• TASK INPUT

*** Block opens ***

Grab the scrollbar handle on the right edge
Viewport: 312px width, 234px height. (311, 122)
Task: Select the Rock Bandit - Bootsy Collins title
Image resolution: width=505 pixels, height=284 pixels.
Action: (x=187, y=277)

*** Block closes ***

• TASK REQUIREMENTS
Transcribe all the entries exactly, as they stand.

• SOLUTION BELOW
Grab the scrollbar handle on the right edge
Viewport: 312px width, 234px height. (311, 122)
Task: Select the Rock Bandit - Bootsy Collins title
Image resolution: width=505 pixels, height=284 pixels.
Action: (x=187, y=277)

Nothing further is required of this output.